My name is Reshawn Goods and I am a survivor of domestic violence. This is my new badge and I wear it proudly because not all of us make it out alive, sane,whole or healed. I'm proud to say that I'm four years free of DV and I couldn't be happier. Life has not been easy but it has been a joy to watch a home of turmoil turn to peace. Sleeping has become a joy and waking up even sweeter knowing that there is not a chance of being hit, degraded, belittled and oppressed by the very person who claimed to love me so much. Love should never hurt, children should never live in fear and home should always be a place where love is learned, built and grows.  Now more than ever I am committed to do my part to make sure home is love. I plan on hosting more workshops for survivors, creating more community dialogue around DV and standing up for people who want to end the cycle of violence in their lives. For those who know and love me I want to say thank you. The support means everything to me and my family and I promise to be that support for people who come to me. Let's come together as a community to change the way we look at DV, get involved, call the police, offer a room, a bed, a ride, some pocket change, a bart card, a phone card, to a person you know that is suffering from DV...you just might save a life. Silence = Death 

The Freedom Project was created because of what I was witnessed happening with survivors I knew. Transitional homes and safe places to rest are wonderful but what happens after that? Families rebuild and regroup but what happens emotionally? Most women stick to their patterns and find new partners that will batter them. My organization is committed to help women break the the cycle, look at patterns, blockages, and old wounds that need healing. We encourage participants to dig deep and find the courage needed to never fall in the DV trap again. I hope that you will help us, join us, and stay committed to a DV Free life,

Love and Light

Reshawn Goods


 Get involved in a safe way...here are the don'ts and a few Do's

Don’t tell her to leave or stay – She is confused and in need of support. She will not trust you if she feels the only way to get your support is to leave the relationship or to stay in the relationship. She does not need your advice.

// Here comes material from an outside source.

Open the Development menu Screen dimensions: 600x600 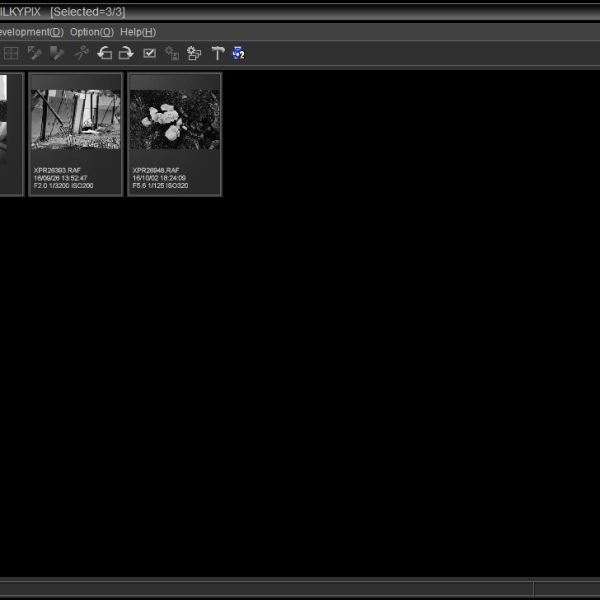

Don’t blame her for what has happened to her – It’s easy to do when a counselor is feeling hopeless or inadequate.

Don’t take over for her – She needs to act on her own behalf to rebuild her self-esteem. When you take responsibility for her feelings or try to meet her needs for her, you reinforce her low self-esteem and her victimization.

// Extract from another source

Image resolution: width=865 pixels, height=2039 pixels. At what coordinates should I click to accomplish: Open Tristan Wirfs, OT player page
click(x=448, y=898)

Don’t belittle or condemn the batterer – When you agree with her negative sentiments towards the batterer, she will not be able to talk with you if she changes her mind or when she has strong feelings of love and attachment for him. Usually underneath her negative sentiment are some feelings of love, concern and tenderness.

Don’t pressure her into making decisions – She needs time to sort out her feelings and make reasoned decisions. She may lack skills in decision-making and expressing feelings.

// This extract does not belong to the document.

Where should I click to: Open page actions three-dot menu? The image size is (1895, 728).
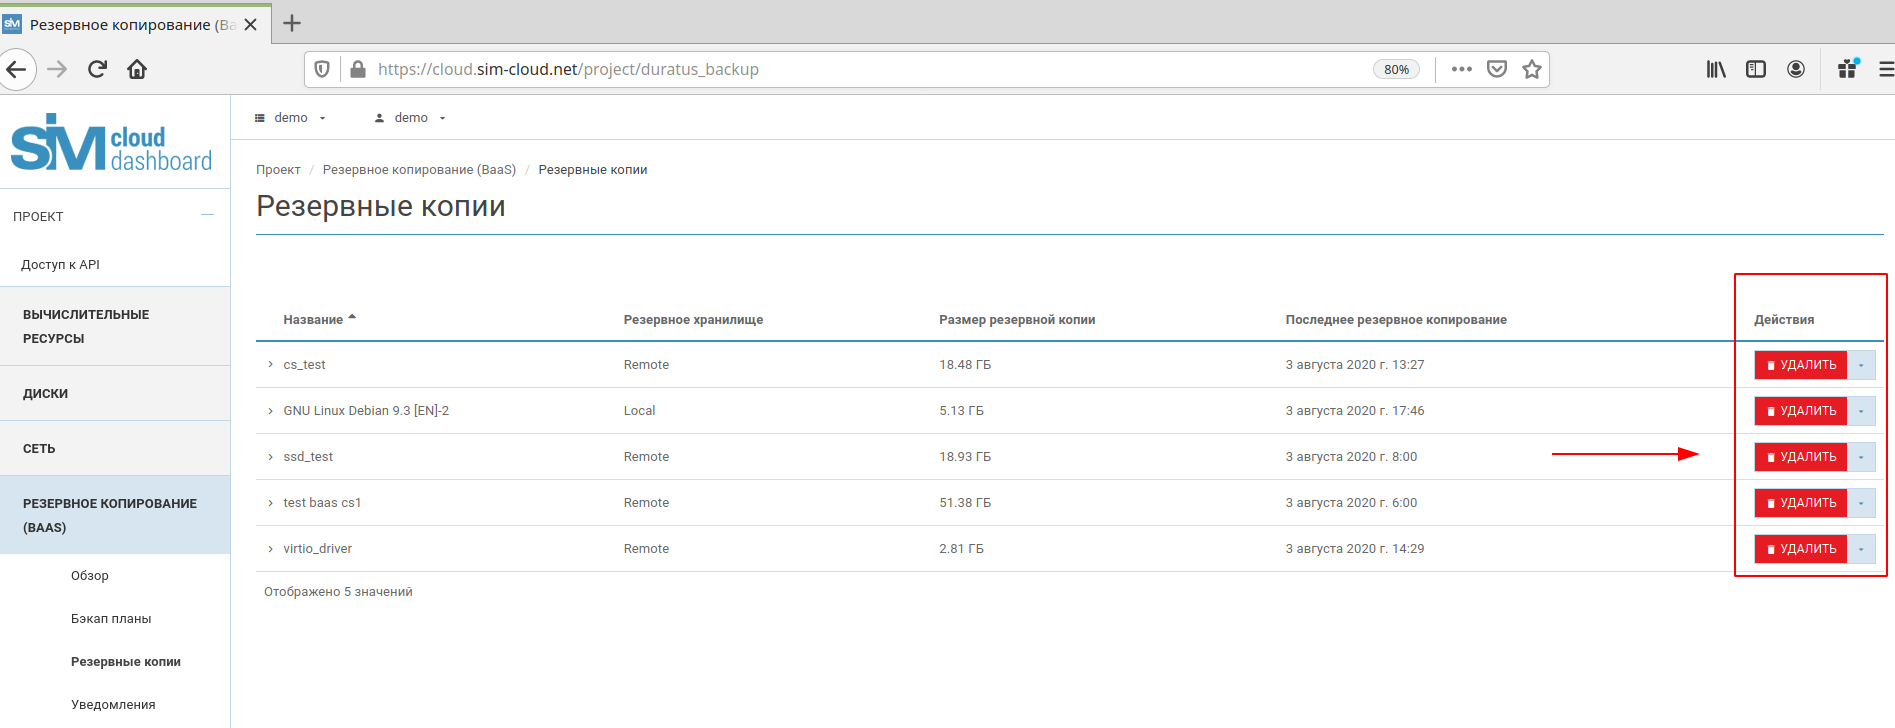pos(1461,69)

Don’t minimize her feelings or experiences – She may lose confidence in your ability to understand her situation or to help her.

Don’t divert the focus to other problems – Don’t let your discomfort keep the focus off battering. Her safety is the first concern to deal with.

Don’t attack her as a parent – She may have difficulty acting for her children’s safety as her won. She needs support to change.

Don’t tell her how to change her behavior in the relationship to stop his violence. – She does not control the violence nor can she cure it.

Don’t think assertiveness skills will stop the violence – Being assertive may increase the danger for her. Trust her “gut” feelings about what she can do or say to be safe.

Do offer a ride, money, storage, a bed, a room - options are wonderful to know you have. It also signifies that other people know the violence is happening. If you offer a bed make sure the batterer has no knowledge where you live so you both stay safe.

Do report what you see and ask if your reporting can be given anonymously. 

Do offer numbers and connections with resources when the batterer is not around.

Do lend an ear - sometimes venting helps the person flush out an exit plan

Don't be focused on the outcome....do your part and let it go!